If a tree falls in the forest — no, if a legendary Soviet dissident goes on a hunger strike, and there is no media there to report on it, will it ever crash into world consciousness?
Not so far. I find myself in some numbing degree of disbelief at the general silence over the fact that Vladimir Bukovsky is now 20 days into a hunger strike — his impasse with the British justice system becoming a life and death struggle in a frighteningly literal sense — amid scant news coverage and even less discernible sense of public urgency. Thank goodness for Claire Berlinski’s powerfully human cri de commentary that came out today at Ricchochet.
When Bukovsky, 72, who lives in Cambridge, UK, began his hunger strike on April 20, there was an initial flurry in the British press. It tapered off, and especially after the draconian measure taken on May 3 by the British High Court. The court went to the unusual and unusually totalitarian length of imposing a “reporting ban” on recent developments in Bukovsky’s libel suit against the Crown Prosecution Service, as explained here.

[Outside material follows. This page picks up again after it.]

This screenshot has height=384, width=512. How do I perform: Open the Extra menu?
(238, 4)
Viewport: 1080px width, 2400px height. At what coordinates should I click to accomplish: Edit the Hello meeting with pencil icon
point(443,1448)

Another greatly disturbing development is that should Bukovsky be medically unfit for his separate criminal trial on May 16, the court has reportedly threatened to try him in absentia.
What is going on?
It all started on April 27, 2015, when the Crown Prosecution Service (CPS) announced in an unusual manner — no, a unique manner, as I will show below — that it would be prosecuting Bukovsky for “making” and “possessing” child pornography, five charges each, plus one charge of possessing a “forbidden image.”
I have to pause for a moment to ask, incredulously: Is there a sentient person, naturally revolted by the thought of child pornography, even five or six images’ worth, going to believe for one minute that the British state, for decades having turned the blindest and hardest and most craven of eyes against the sexual despoilment and prostitution of generations of little British girls at risk at the hands of criminal Islamic “grooming” gangs, has suddenly developed some compelling interest in protecting the welfare of children, and thus turned its avenging sword on … Vladimir Bukovsky? The context, at least, is all wrong from the get-go.
Is it possible that this all really started on March 17, 2015, the day Bukovsky, the greatest enemy of the old Kremlin extant, testified in the inquiry into the 2006 assassination of Putin-era defector Alexander Litvinenko, poisoned by polonium, probably at the behest of Vladimir Putin? Or did it start on whatever day it was that British prosecutors determined it was in the public interest to investigate Bukovsky — or perhaps on the day before that?
We don’t know the answers to such questions; but asking them, thinking about them, is incumbent upon us. They take us to the larger and ghoulish dimension in which these legal machinations are playing out, and which Berlinski highlights in her essay. When these charges were first brought against Bukovsky in April 2015, she writes, Bukovsky couldn’t attend the initial hearing due to illness. She explains: “He was having complex heart surgery, after which he was in a medically-induced coma and hospitalized for four months. He survived, but was not expected to do so at the time.”
She continues: “So the point of the exercise wasn’t just to shut him up. He would soon be dead anyway. The point was to nullify his life, It was to prove to him, and to anyone tempted to emulate him, that the Kremlin will punish you for defying it even after your death. It will turn you, in the eyes of the world and of history into a child molester. These charges, even if he is acquitted, as he expects to be, would tarnish any man with an ineradicable stain. No one will believe there could be that kind of smoke without fire. They call into doubt Bukovsky’s entire life, testimony, and legacy. He is all too aware of this.